L’Ente anche negli scorsi anni ha applicato correttamente la tariffa rifiuti, pertanto gli utenti hanno pagato quanto dovuto

 Comuni che gonfiano la Tari? San Donato non è tra questi. È di questi giorni il tam tam mediatico sulla corretta applicazione della parte variabile della tariffa rifiuti sulle pertinenze dirette dell'unità residenziali. L’Amministrazione comunale annuncia che l’Ufficio Tributi l'ha sempre applicata correttamente grazie a un’interpretazione in linea con quanto risposto all’interrogazione parlamentare, ovvero che «la parte variabile della tariffa va computata solo una volta, considerando l’intera superficie dell’utenza, composta sia dalla parte abitativa sia dalle pertinenze situate nello stesso Comune».  

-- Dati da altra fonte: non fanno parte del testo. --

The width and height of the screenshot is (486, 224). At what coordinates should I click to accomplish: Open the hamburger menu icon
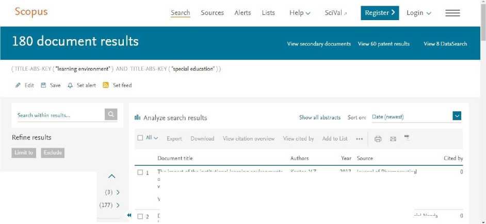(452, 13)
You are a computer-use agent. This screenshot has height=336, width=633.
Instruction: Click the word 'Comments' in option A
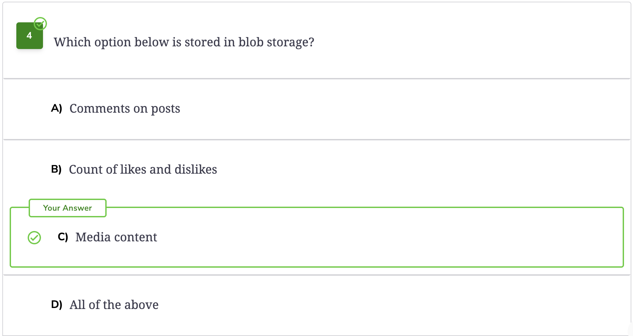click(x=100, y=109)
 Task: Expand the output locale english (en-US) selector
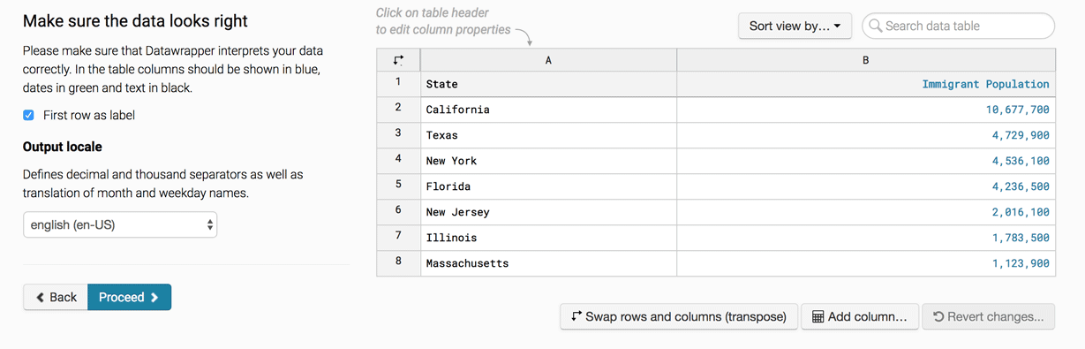pos(120,224)
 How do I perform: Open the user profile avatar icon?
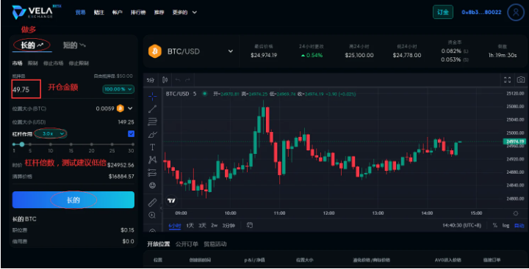click(516, 12)
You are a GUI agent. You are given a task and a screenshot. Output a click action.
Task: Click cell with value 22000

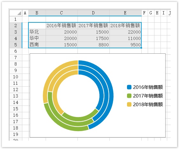click(125, 32)
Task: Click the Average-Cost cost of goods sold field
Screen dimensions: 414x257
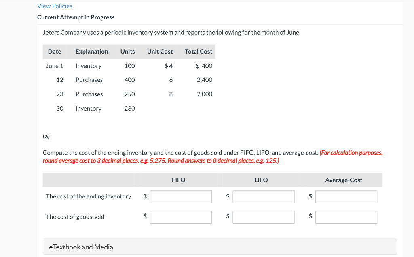Action: tap(346, 217)

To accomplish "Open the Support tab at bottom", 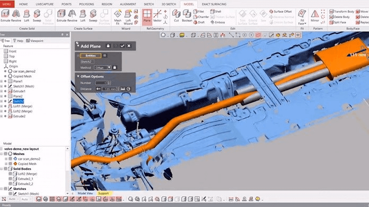I will (x=103, y=193).
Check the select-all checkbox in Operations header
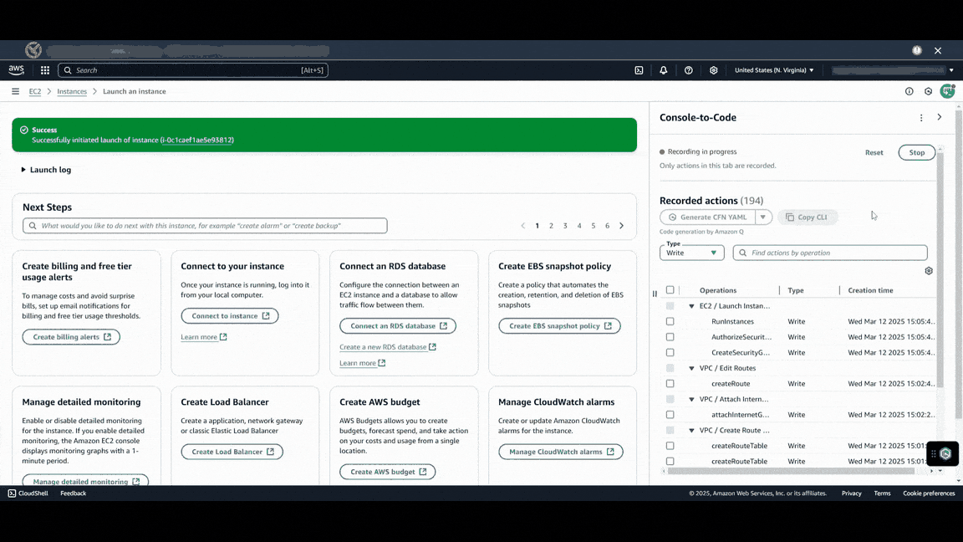963x542 pixels. 670,289
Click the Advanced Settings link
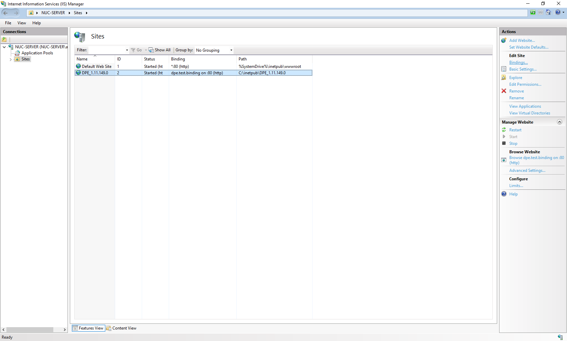This screenshot has height=341, width=567. pos(527,171)
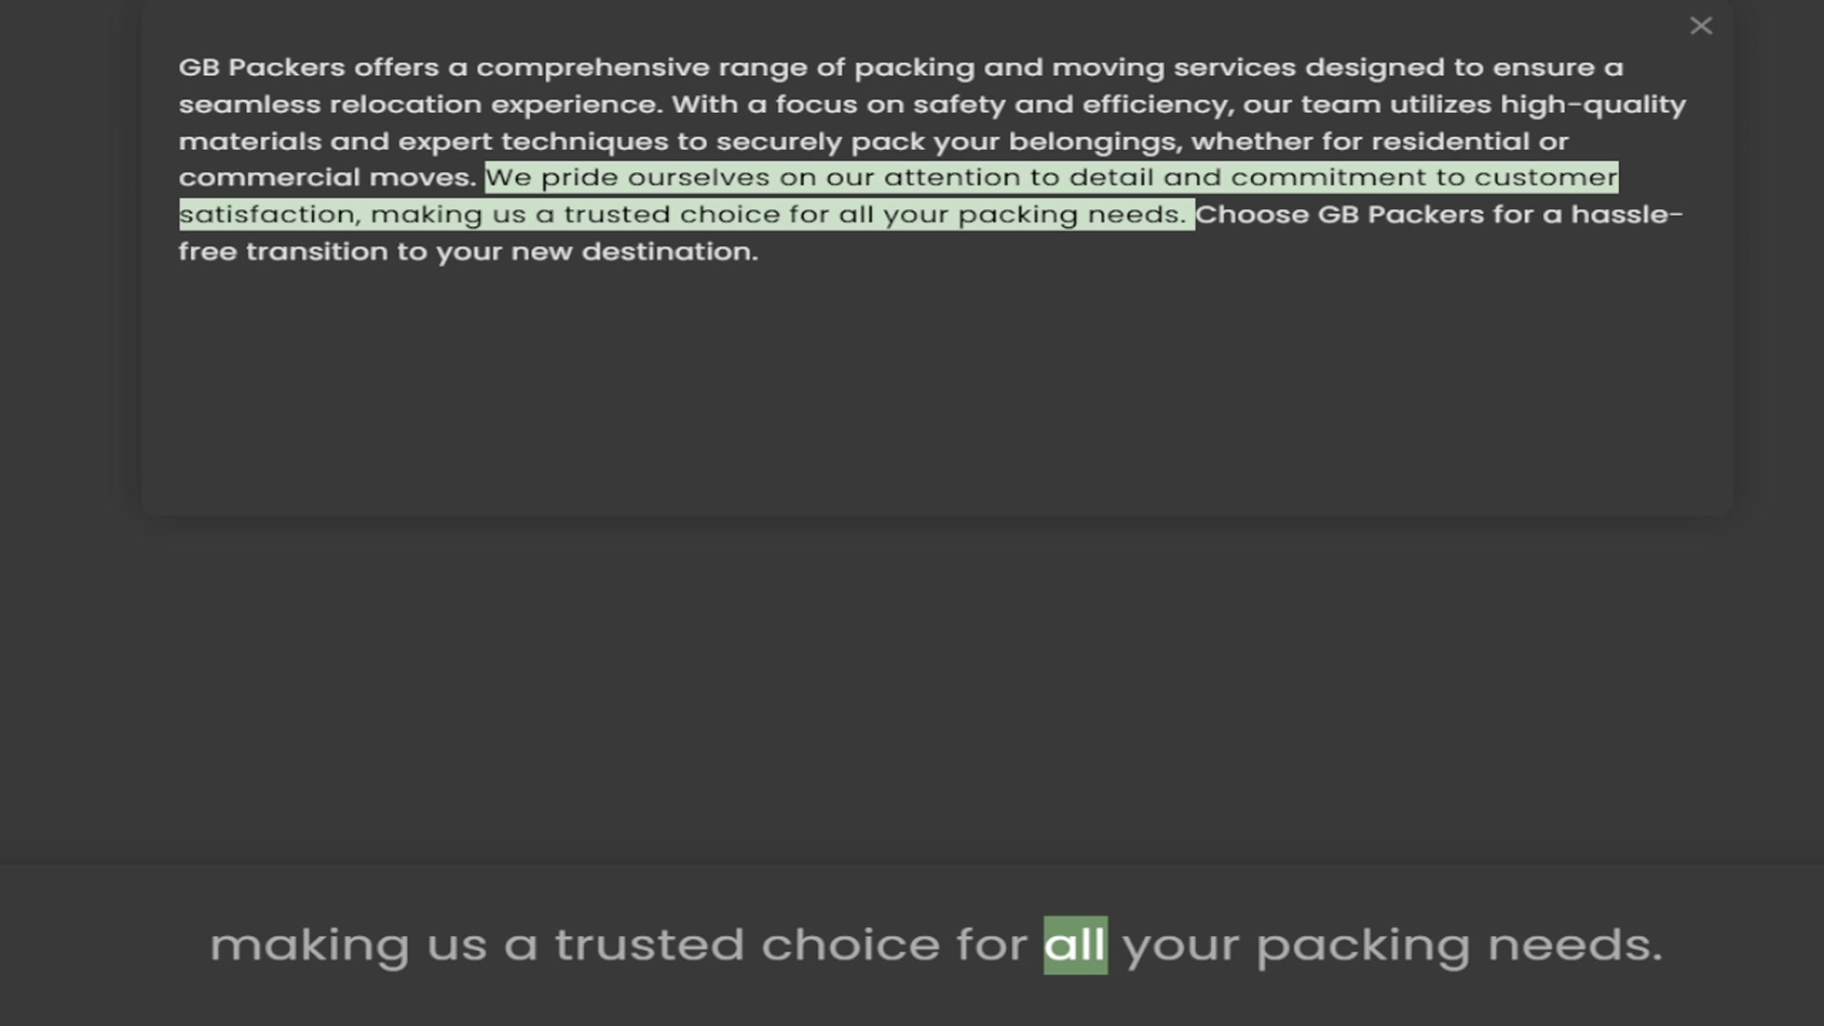Close the text reader panel

(1701, 27)
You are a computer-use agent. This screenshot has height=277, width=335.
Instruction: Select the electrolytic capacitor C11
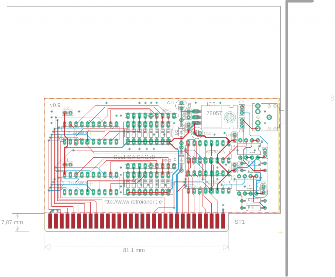pos(181,105)
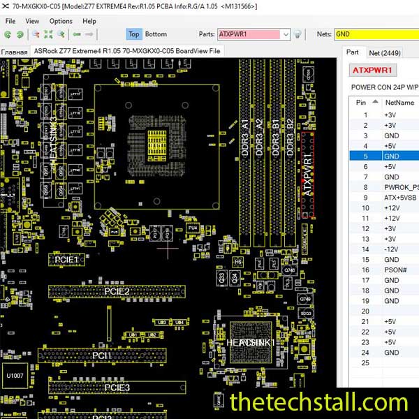
Task: Switch board view to Top side
Action: [x=134, y=34]
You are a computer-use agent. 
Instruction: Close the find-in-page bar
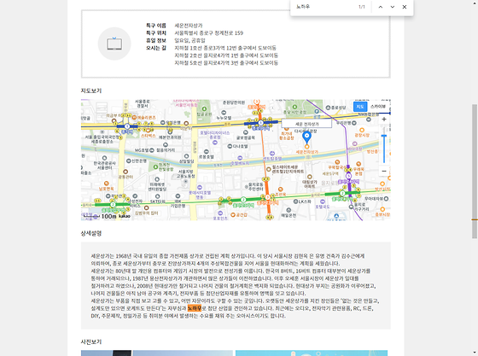tap(405, 7)
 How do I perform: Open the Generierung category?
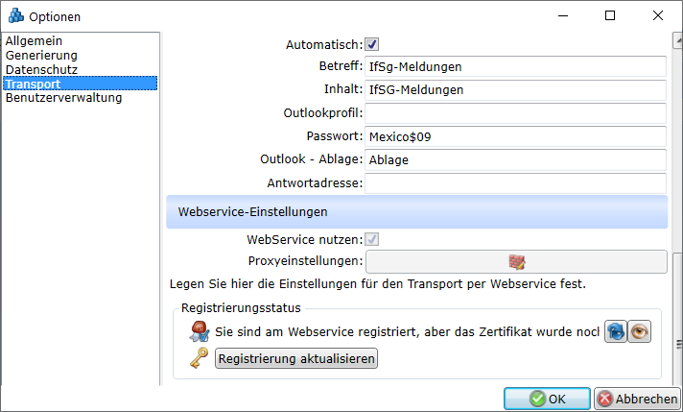pos(40,56)
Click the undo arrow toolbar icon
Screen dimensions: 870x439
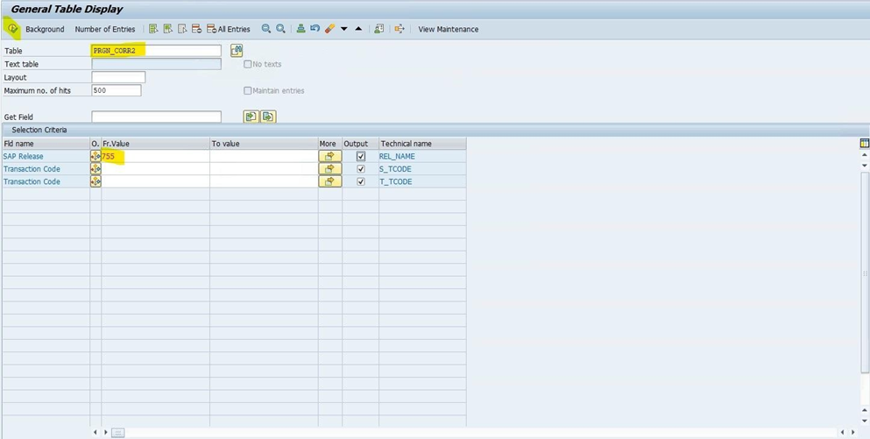(x=315, y=29)
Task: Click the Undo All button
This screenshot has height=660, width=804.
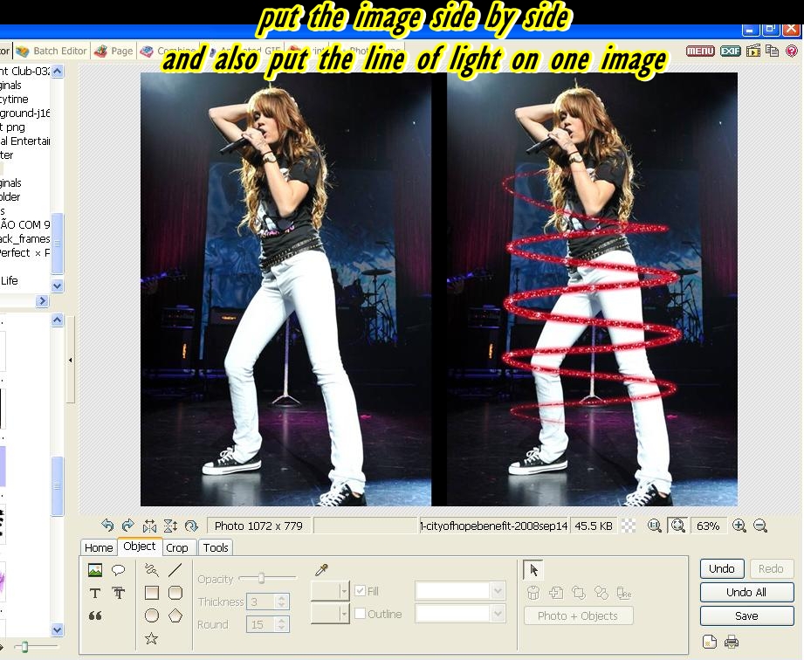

In considerazione della corretta applicazione della tariffa si sottolinea come ai contribuenti sandonatesi nulla è dovuto quale rimborso di un maggior tributo Tari versato illegittimamente negli anni scorsi. Tale circostanza è verificabile negli avvisi di pagamento: la cifra riportata al rigo con la sigla QV (quota variabile riferita all’oggetto garage e cantina nella categoria 102) corrisponde a zero.